In a press statement earlier that day, the Pakistani military said it was trying to identify five more bodies found with gunshot wounds near the Khar Qamar checkpoint. Previously, the military had said that a group led by Dawar and fellow lawmaker Ali Wazir attacked the post and wounded five soldiers. In a May 26 press release, the military said troops had responded to “direct firing” at the post, killing three attackers and wounding 10 others.

But Dawar rejects the military’s claim. He says they arrived in Khar Qamar on the morning of May 26 to participate in a local protest against the military’s alleged high-handedness. He says soldiers opened fire on their group as soon as they reached the site of the protest, which was only accessible after going through two army checkpoints.

“People were falling around me after every second,” he said of the incident. “Later yesterday, we counted the bodies of eight of our martyrs,” he said of the PTM’s casualties in Khar Qamar. “Five more dead bodies were recovered from streams this morning.

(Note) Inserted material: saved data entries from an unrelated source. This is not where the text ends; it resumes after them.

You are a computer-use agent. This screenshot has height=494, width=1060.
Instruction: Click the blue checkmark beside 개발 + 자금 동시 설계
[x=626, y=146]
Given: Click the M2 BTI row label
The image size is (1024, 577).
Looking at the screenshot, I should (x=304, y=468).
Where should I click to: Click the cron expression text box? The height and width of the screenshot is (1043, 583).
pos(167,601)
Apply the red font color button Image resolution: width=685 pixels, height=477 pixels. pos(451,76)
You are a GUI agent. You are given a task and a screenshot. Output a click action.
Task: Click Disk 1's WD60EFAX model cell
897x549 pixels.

The number of those injured is just too high.”

The military had described Dawar to be “at large after inciting the crowd.” It acknowledged that troops “arrested” Wazir along with eight individuals. Pakistani media reports of Wazir being presented at a counterterrorism court in Bannu, a city bordering North Waziristan, could not be independently corroborated.

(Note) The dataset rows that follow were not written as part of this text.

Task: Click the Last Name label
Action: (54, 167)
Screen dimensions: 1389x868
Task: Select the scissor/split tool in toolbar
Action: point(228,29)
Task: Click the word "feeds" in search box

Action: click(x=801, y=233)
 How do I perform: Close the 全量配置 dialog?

A government curfew and the disconnection of telephone and Internet in North Waziristan made it difficult to verify details of the violence there.

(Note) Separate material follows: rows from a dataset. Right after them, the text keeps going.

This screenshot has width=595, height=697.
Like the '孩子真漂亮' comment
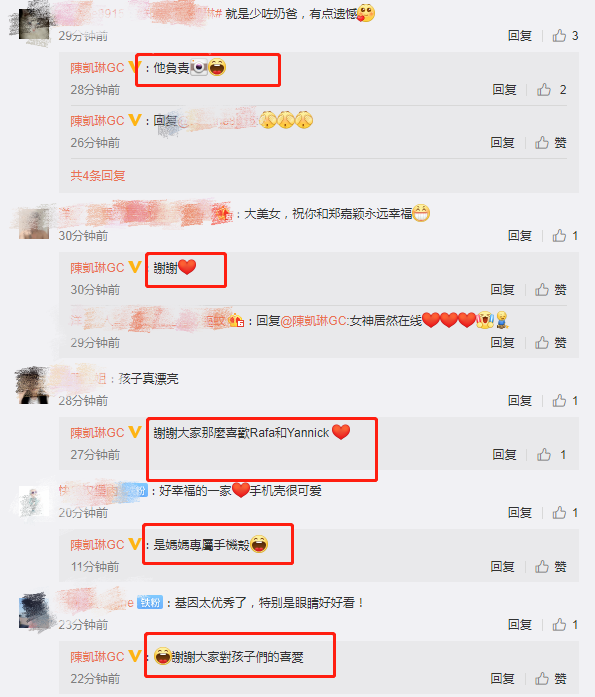click(565, 401)
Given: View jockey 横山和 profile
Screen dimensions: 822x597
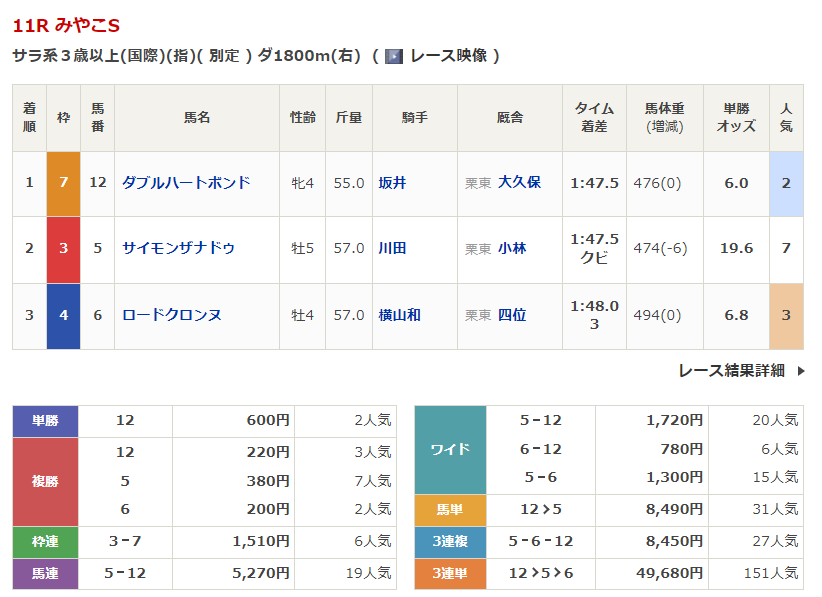Looking at the screenshot, I should pyautogui.click(x=399, y=315).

But videos posted on social media showed civilians scrambling for cover near the Khar Qamar checkpoint as shots rang out. Others showed the injured being moved in blankets or in cars after being recovered from a stream overflowing with rainwater near the checkpoint.

“Everyone flashing a cell phone was particularly targeted,” Dawar said.

Thousands of PTM protesters took to the streets late on May 26 in the country’s western cities in the provinces of Khyber Pakhtunkhwa and Balochistan. All the protests in the cities of Peshawar, Mingora, Bannu and Quetta happened after the end of the daylong Ramadan fast, when all adult Muslims are expected to refrain from eating and drinking from dawn to dusk.

The PTM emerged from a sit-in protest in Islamabad in February 2018. The protest was prompted by the alleged staged police killing of an aspiring male model in the southern seaport city of Karachi the month before.

Large PTM protest rallies and sit-in protests across Pakistan since then have demanded that Islamabad probe thousands of extrajudicial killings, forced disappearances, and harassment of Pashtuns by the security forces. The movement has also called for the demining of Waziristan and other frontline regions.

With an estimated 35 million people, Pashtuns make up the largest ethnic minority among Pakistan’s 207 million population. PTM leaders maintain that Pashtuns, particularly those living in Waziristan and other districts of the former Federally Administered Tribal Areas (FATA) bore the brunt of terrorist violence and heavy-handed military operations.

A majority of the more than 70,000-plus civilians killed in this violence were Pashtuns, while more than 6 million members of the ethnic group have endured displacement since the onset of conflict in 2003.